Thursday, December 11, 2008
If you saw me walk without my cane, you’d swear I’m drunk. I stumble, trip; my weight will randomly shift from underneath me; I mis-step; I fall. I’m totally sober, I’m just getting weaker.
I had some minor seizures the other morning. I had 3 or 4 uncontrolled head movements yesterday. My back pain is getting worse. I have almost no range of motion in my neck or back. I’m getting worse. I’m freaking getting worse.
And yet, I can’t get any results, answers, or information. None. Why? Because they don’t have the MS blood results yet. They won’t tell me if they see Lyme in my spinal fluid. Or Babesia, or anything else. They won’t explain the MRI results. Nothing. Not until they get those damn MS results back.
Why?! My brain CT’s and MRI’s were all clear: no plaque or lesions on my brain. So, why does everything seem so dependent on this bloodwork? Did they misinterpret my CT’s and MRI’s? I feel like something is being hidden from me. I think they found something, but don’t want to break the news until they have everything, or need this blood to confirm, or something. But, dammit, it’s been 2 weeks! I don’t have time to fuck around – especially if I need serious treatments or surgery! Apparently, my pain, my condition, my needs don’t mean shit. My life is now based on other peoples’ schedules.
I couldn’t sleep last night. It was my first night without Tylenol PM. I’m trying to wean my body off it, but I am failing.

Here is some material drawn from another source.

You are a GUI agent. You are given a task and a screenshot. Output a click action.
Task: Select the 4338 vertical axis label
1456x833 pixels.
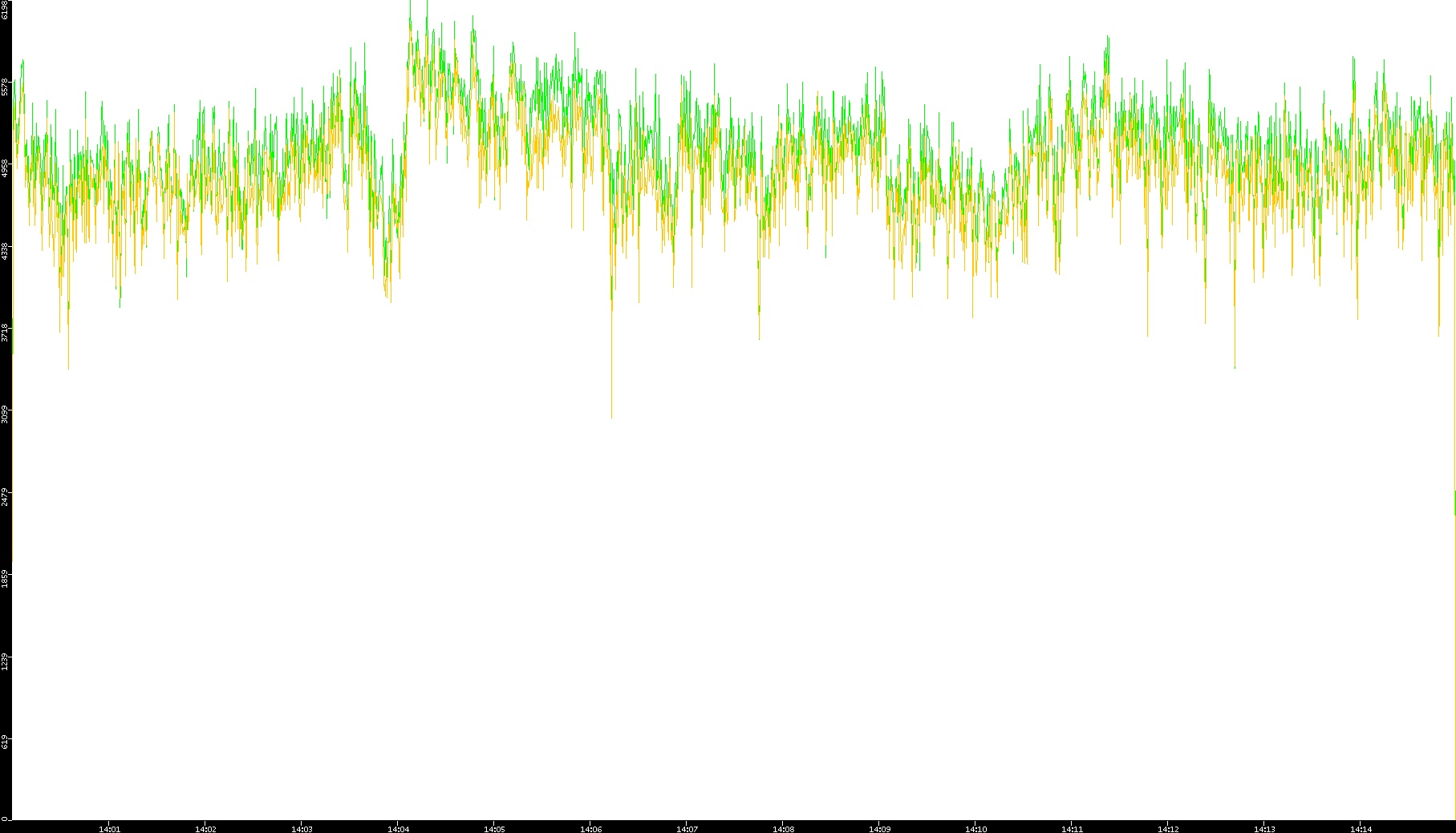tap(6, 251)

It doesn’t help that I have to do everything for the insurance company all over again! Every time I make contact, it takes them at least 10 days to get back to me. At that time, they’ll reveal VERY important information that they conveniently forgot to tell me last time I submitted my paperwork. I wrote to the president of the brokerage a week before the MRI, spinal tap & blood patch. I gave her my new address, wanted a status up-date, explained that I was having all this done & so would be in recovery for a while, gave her all the doctors’ and hospitals’ info, etc. I never heard a damn word. Amazingly enough, today she calls me. What did she say? She told me I have start over. I have to COMPLETELY re-do all my submissions & have all of my doctors RESEND their paperwork for the umpteenth time. Why couldn’t she do it while I’ve been on bed rest for the past 2 weeks? Oh, because that violates HIPAA. And she couldn’t have written back or called me to tell me that BEFORE? No, let’s have me wait yet ANOTHER 3 weeks before I find THAT out & learn that everything I have done is null and void. These people are getting paid to do what again?!
Damn. I’m tired. I’m frustrated. I’m very painful. I’m confused. I’m stressed. I am sick of the bullshit that surrounds Lyme disease. This is beyond ridiculous.